Cooking Ideas

5 Easy Post-workout Meals

We’ve all been there. Maybe you’ve just run a few miles, finished a Pilates class, or done so many burpees you want to cry, and it hits you: You’re so hungry, you could eat a horse. Well, at least one of those smaller, Shetland pony-type horses. This is totally normal! It’s your body telling you that your body needs to refuel after a hard workout.

You see, when you work out, your body uses stored glycogen and breaks down proteins in your muscles. Post-workout, your body starts to repair your muscles. Your body needs certain foods to help accomplish this, and as soon as possible after your workout (most experts say to eat no later than 30-45 minutes after a workout). And not just any food, but specifically foods contributing carbohydrates, proteins, and good fats.

Avocados are the perfect post-workout snack because the fruit is nutrient-dense and a source of good fats. Combine it with other sources of carbs and proteins, and you’ll have yourself the perfect post-workout meal.

When buying avocados for the week, you want to buy them in various states of ripeness. A dark green, almost black avocado that yields to gentle pressure is perfect to eat for today or tomorrow, while a green avocado will be ready in a few days, and a bright green avocado with no yield will be ready towards the end of the week. And if your avocado is perfectly ripe but you’re not ready to eat it, just store it in the fridge for up to week.

So what should you eat? Pairing avos with eggs is an obvious first choice, because eggs are a complete source of protein . This “Mexican sushi” dish is not only portion-sized, but you can make them in advance, which means they will be ready for your post-workout nosh session. If that’s too spicy for you, try these ham, cheese, and avocado rolls with a whole wheat tortilla instead of sandwich bread, which will leave you feeling sated and replenished for the rest of your day.

In a dipping mood? Try this avocado hummus with whole wheat pita and raw vegetables.

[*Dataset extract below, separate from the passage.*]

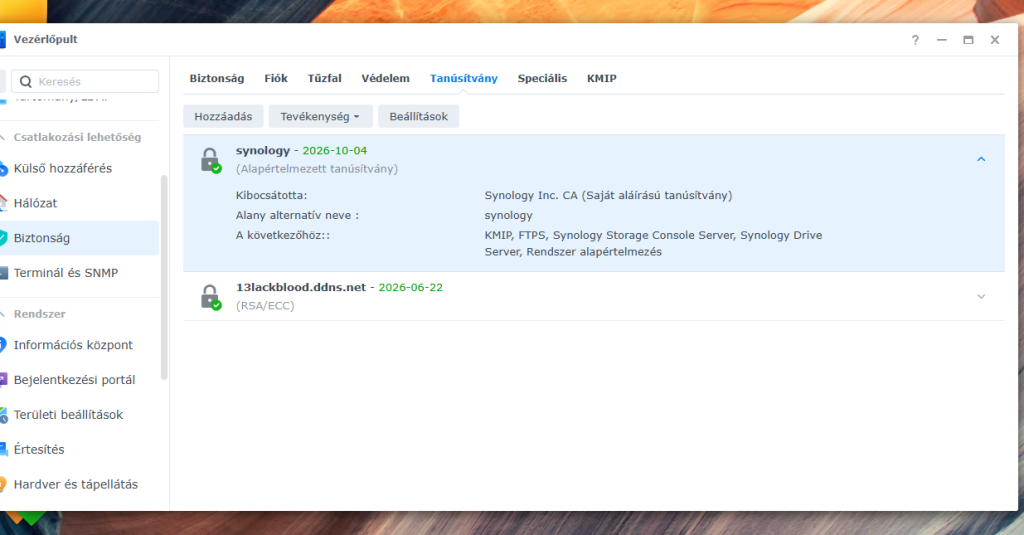The image size is (1024, 535).
Task: Open the KMIP tab
Action: [x=601, y=78]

The chickpeas contain both protein and carbs, and the avocado gives the dip a creamy texture.

This tuna salad-stuffed avocado is another good choice. Tuna is a delicious protein, and packing it into an avocado allows you to get a mouthful of the smooth fruit with each bite.

If you’re craving something sweet, make this avocado smoothie with Greek yogurt. Bonus points for using plain Greek yogurt and stirring in a little vanilla extract for fewer refined sugars.